[Records shown Boundary: Start]

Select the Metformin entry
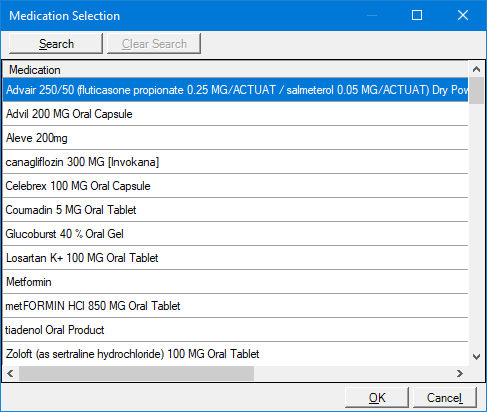Image resolution: width=487 pixels, height=412 pixels. click(235, 282)
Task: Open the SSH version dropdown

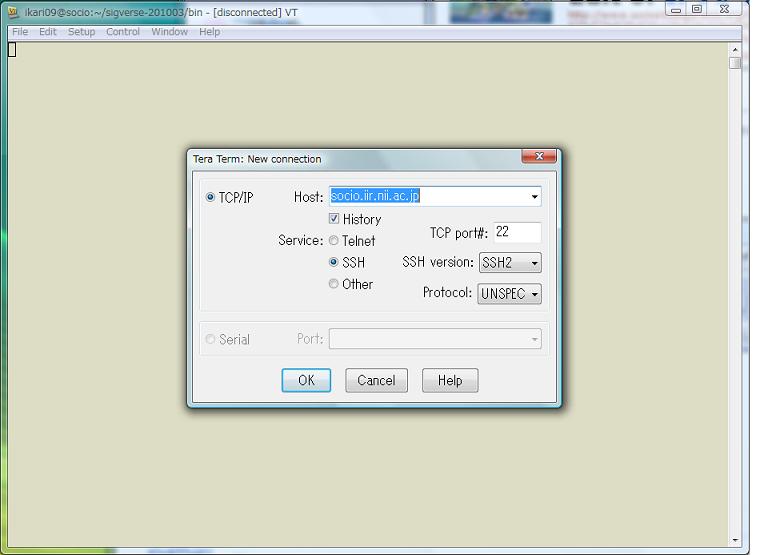Action: click(x=534, y=263)
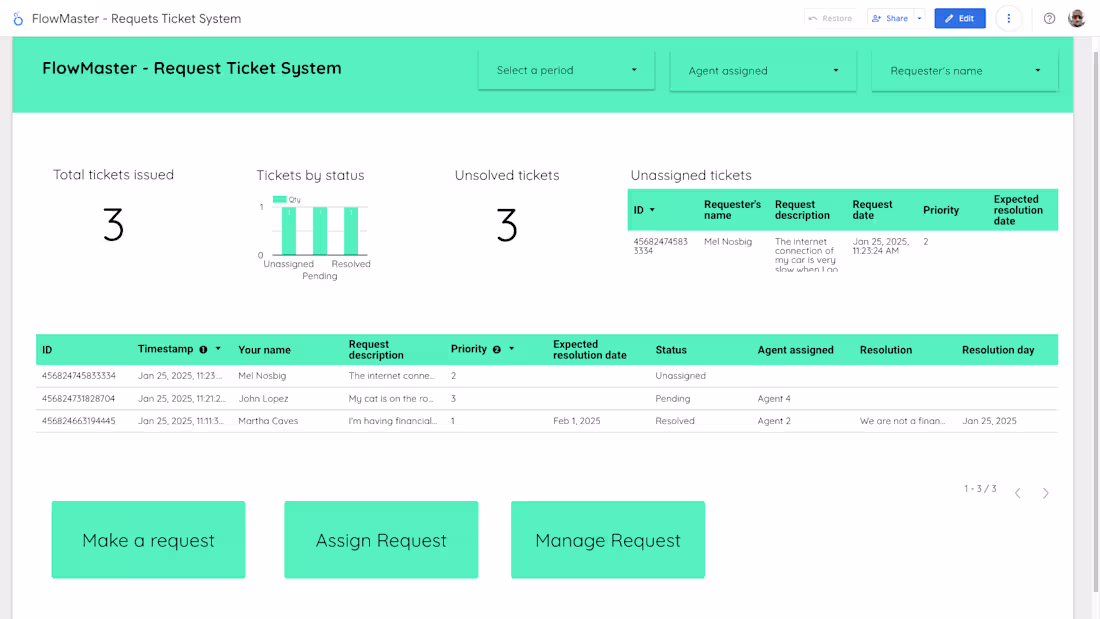Screen dimensions: 1100x619
Task: Click the Share button
Action: click(893, 18)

[Records shown Boundary: End]

* [What you will do]:
Would you please copy the material exactly, leaving all the pictures out?

* [Expected output]:
Select the Metformin entry
Image resolution: width=487 pixels, height=412 pixels. click(235, 282)
Task: Open the SSH version dropdown

Action: click(x=534, y=263)
Screen dimensions: 1100x619
Task: Click the Share button
Action: click(893, 18)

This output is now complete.